Records from a dataset:
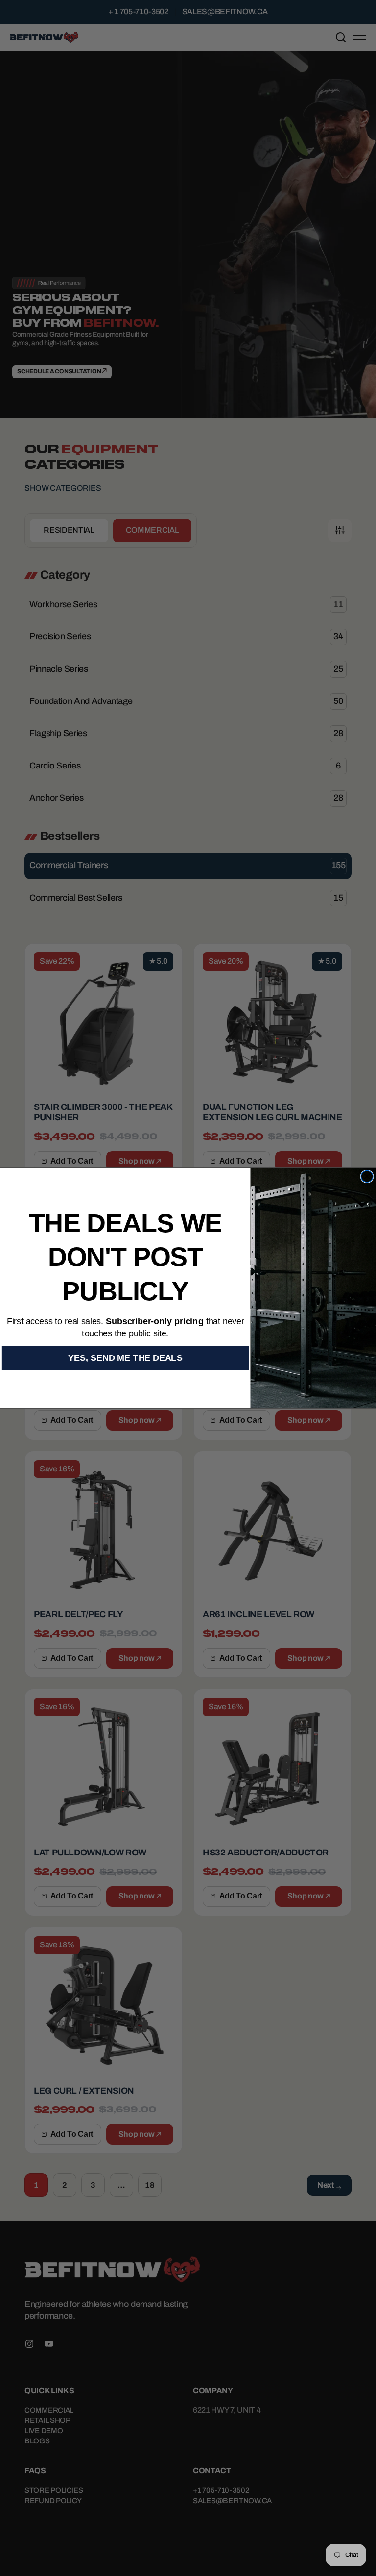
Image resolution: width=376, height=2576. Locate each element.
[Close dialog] (367, 1177)
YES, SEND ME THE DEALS (125, 1358)
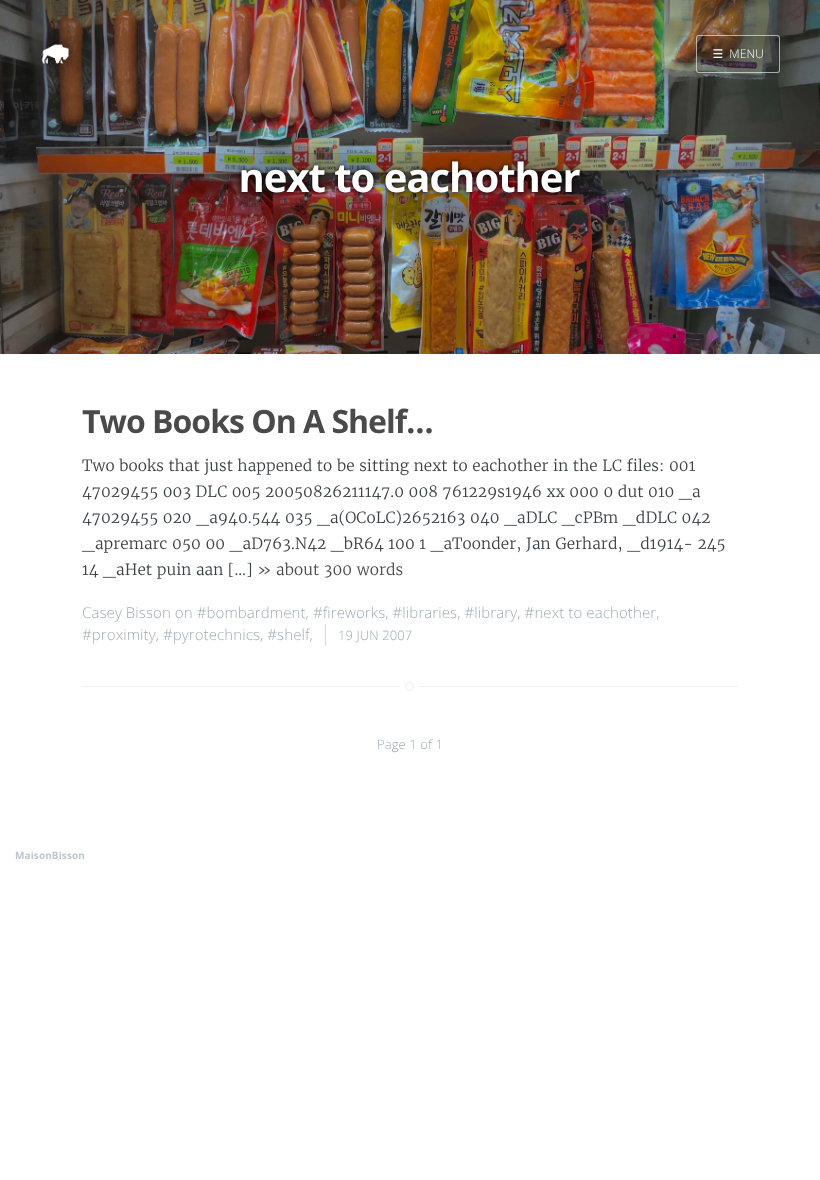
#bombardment (251, 613)
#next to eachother (591, 613)
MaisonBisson (50, 855)
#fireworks (349, 613)
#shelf (288, 635)
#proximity (119, 635)
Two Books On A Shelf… (257, 421)
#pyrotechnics (211, 635)
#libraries (425, 613)
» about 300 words (330, 570)
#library (491, 613)
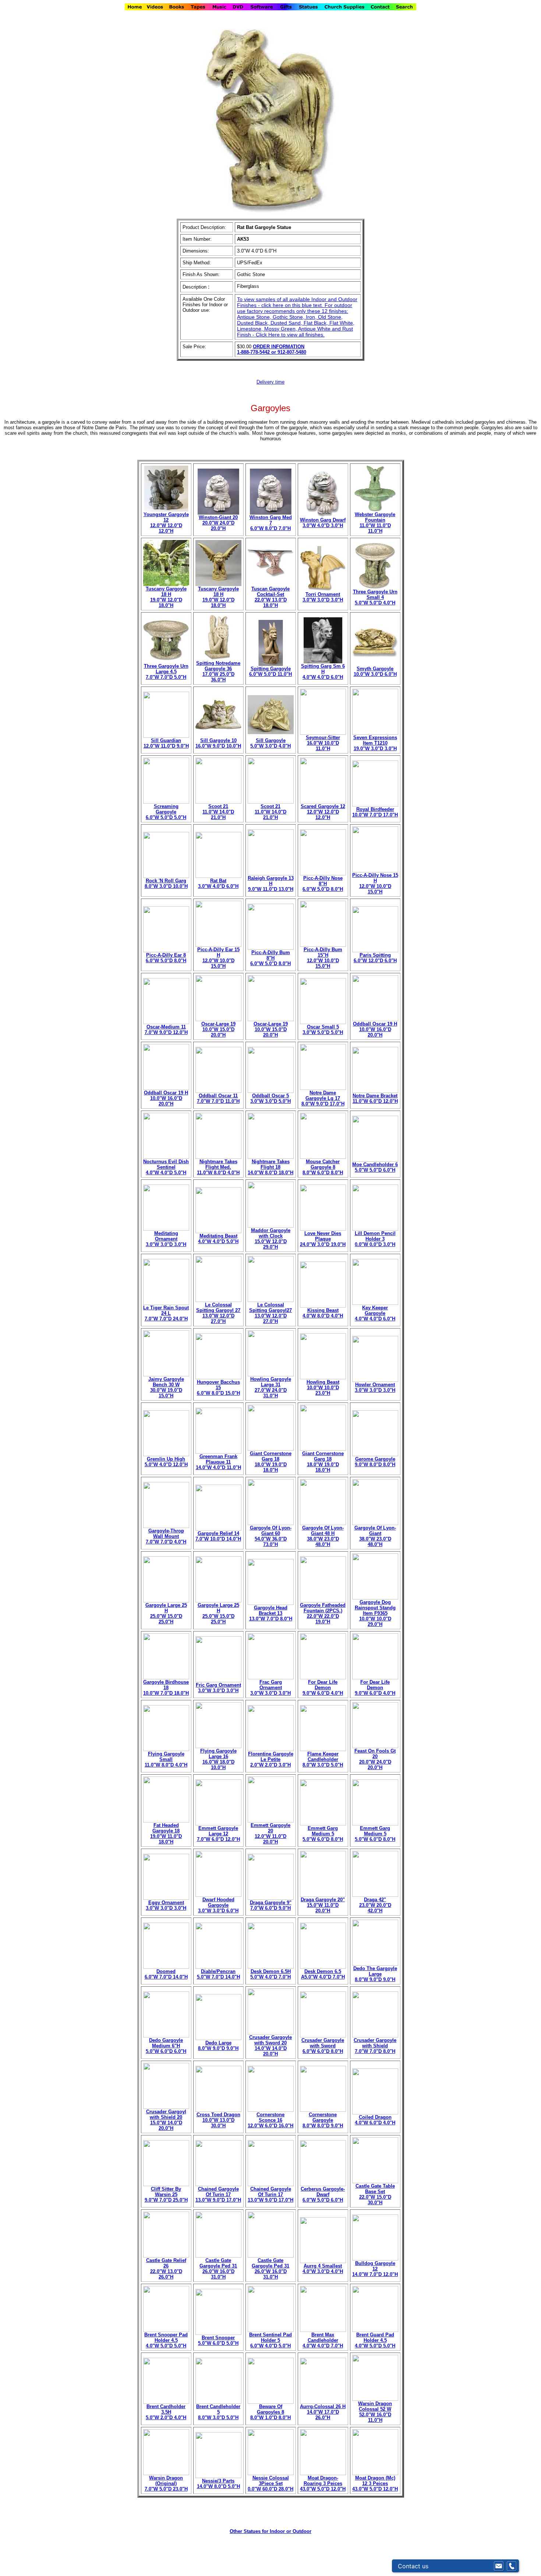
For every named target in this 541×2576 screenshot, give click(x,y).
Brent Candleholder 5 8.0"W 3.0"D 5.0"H (218, 2412)
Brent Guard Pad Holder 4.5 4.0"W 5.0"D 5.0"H (375, 2340)
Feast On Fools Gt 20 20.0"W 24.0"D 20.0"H (375, 1759)
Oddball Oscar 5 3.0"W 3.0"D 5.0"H (270, 1098)
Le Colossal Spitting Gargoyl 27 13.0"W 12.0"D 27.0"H (218, 1313)
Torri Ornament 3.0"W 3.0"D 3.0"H (323, 597)
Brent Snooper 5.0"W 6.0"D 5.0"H (218, 2340)
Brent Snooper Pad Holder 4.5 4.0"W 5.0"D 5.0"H (166, 2340)
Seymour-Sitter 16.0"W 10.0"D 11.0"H (323, 743)
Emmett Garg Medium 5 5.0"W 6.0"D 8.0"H (323, 1833)
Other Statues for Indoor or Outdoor (270, 2531)
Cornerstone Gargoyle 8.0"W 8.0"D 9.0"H (323, 2120)
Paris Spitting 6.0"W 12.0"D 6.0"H (375, 957)
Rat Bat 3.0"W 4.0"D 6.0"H (218, 883)
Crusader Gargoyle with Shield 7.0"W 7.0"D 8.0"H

AIM OF THE TASK: Exclude the pictures and reproduce every entry exactly.

RESPONSE BELOW:
Image resolution: width=376, height=2576. Locate each element.
[Close dialog] (367, 1177)
YES, SEND ME THE DEALS (125, 1358)
#bombardment (251, 613)
#next to eachother (591, 613)
MaisonBisson (50, 855)
#fireworks (349, 613)
#shelf (288, 635)
#proximity (119, 635)
Two Books On A Shelf… (257, 421)
#pyrotechnics (211, 635)
#libraries (425, 613)
» about 300 words (330, 570)
#library (491, 613)
For every named target in this 541×2576 screenshot, give click(x,y).
Brent Candleholder 5 8.0"W 3.0"D 5.0"H (218, 2412)
Brent Guard Pad Holder 4.5 4.0"W 5.0"D 5.0"H (375, 2340)
Feast On Fools Gt 20 20.0"W 24.0"D 20.0"H (375, 1759)
Oddball Oscar 5 3.0"W 3.0"D 5.0"H (270, 1098)
Le Colossal Spitting Gargoyl 27 13.0"W 12.0"D 27.0"H (218, 1313)
Torri Ornament 3.0"W 3.0"D 3.0"H (323, 597)
Brent Snooper 5.0"W 6.0"D 5.0"H (218, 2340)
Brent Snooper Pad Holder 4.5 4.0"W 5.0"D 5.0"H (166, 2340)
Seymour-Sitter 16.0"W 10.0"D 11.0"H (323, 743)
Emmett Garg Medium 5 5.0"W 6.0"D 8.0"H (323, 1833)
Other Statues for Indoor or Outdoor (270, 2531)
Cornerstone Gargoyle 8.0"W 8.0"D 9.0"H (323, 2120)
Paris Spitting 6.0"W 12.0"D 6.0"H (375, 957)
Rat Bat 3.0"W 4.0"D 6.0"H (218, 883)
Crusader Gargoyle with Shield 7.0"W 7.0"D 8.0"H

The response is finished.